Bringing it back to that kid sitting in Dr. Maúrtua’s theory class who was just excited to be learning about something he loved. People say to do what you love and you will never work a day in your life. What they don’t tell you is that by making your passion your work, there is a brilliance that fades. The grind of daily life and especially thehustle of academia can really bear the joy and creativity out of music. The magic starts to fade and all of the sudden what was once a career that promised you the magical and joyful days of your life becomes just another grind.

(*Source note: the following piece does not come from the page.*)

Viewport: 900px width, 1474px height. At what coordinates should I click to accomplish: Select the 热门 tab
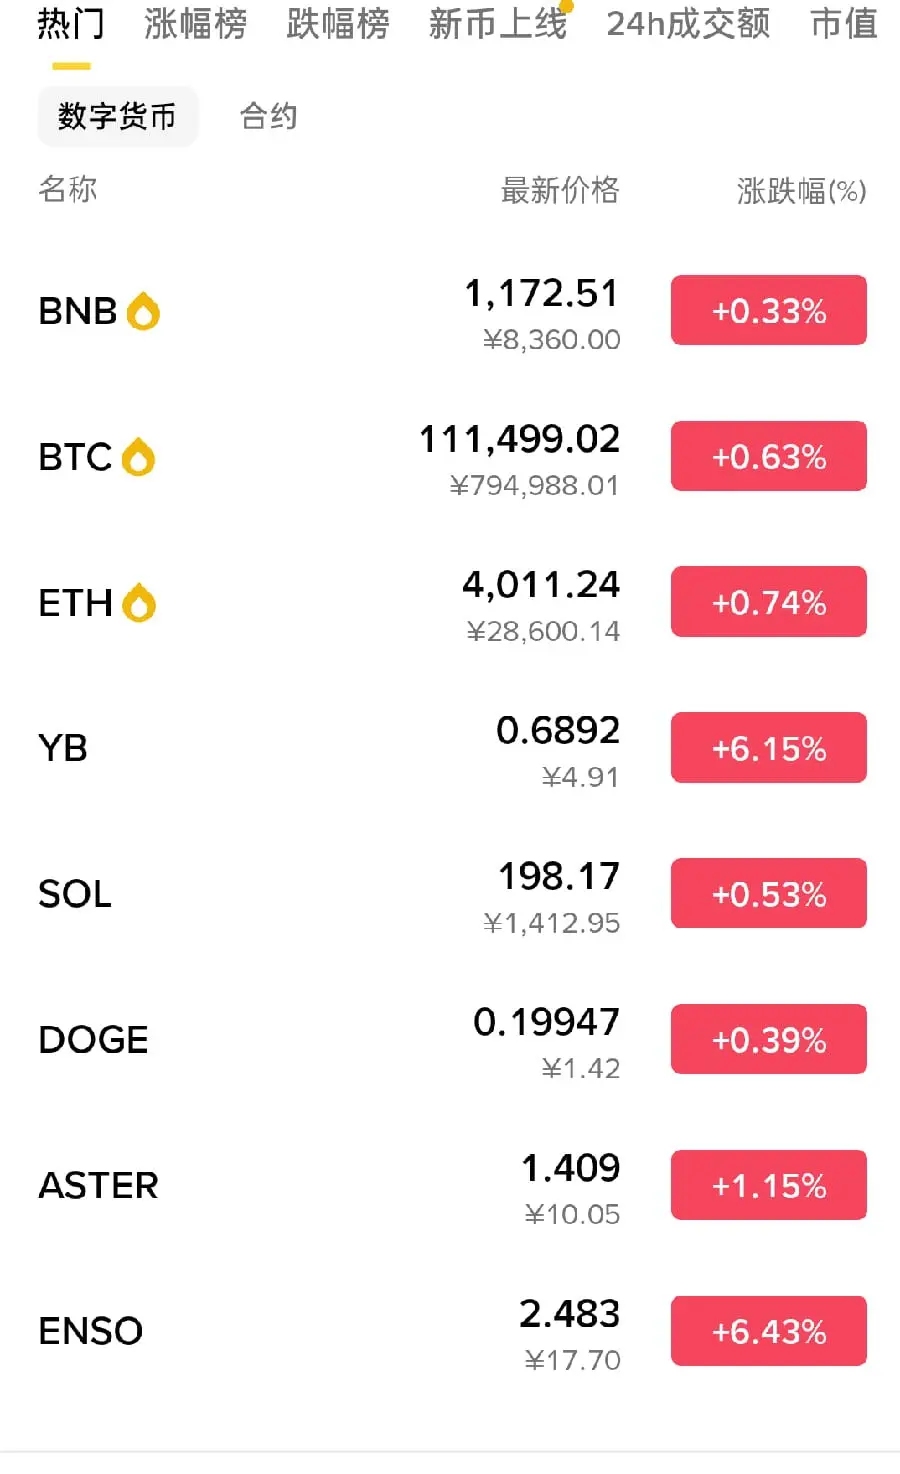71,24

If there’s one thing that Dr. José-Luis Maúrtua has taught me by just being himself—that he perhaps never even knew—it’s the joy and love and gratitude in getting to live this life of a musician. It isn’t always easy, but I am grateful for it, and I am most grateful for the kindness of mentors like Dr. M., who, despite all of the mire of academia, still managed to show this small town kid what it meant to be a consummate musician, a joyful composer and theorist, and a kind human being. He was not overly effusive–but in his classroom, you knew he cared. I remember this so deeply even years after my last class with him.
And you see, that’s what made Dr. Maúrtua such a special person–It was the ordinary interactions that were graced by the presence of an extraordinary person. Extraordinary talent. Extraordinary passion and care for his students. Extraordinary love.
To his many students, colleagues, and his family, I am sending positive thoughts. RIP Dr. José-Luis Maúrtua. Thank you for the music and all of the lessons. No te olvidaré.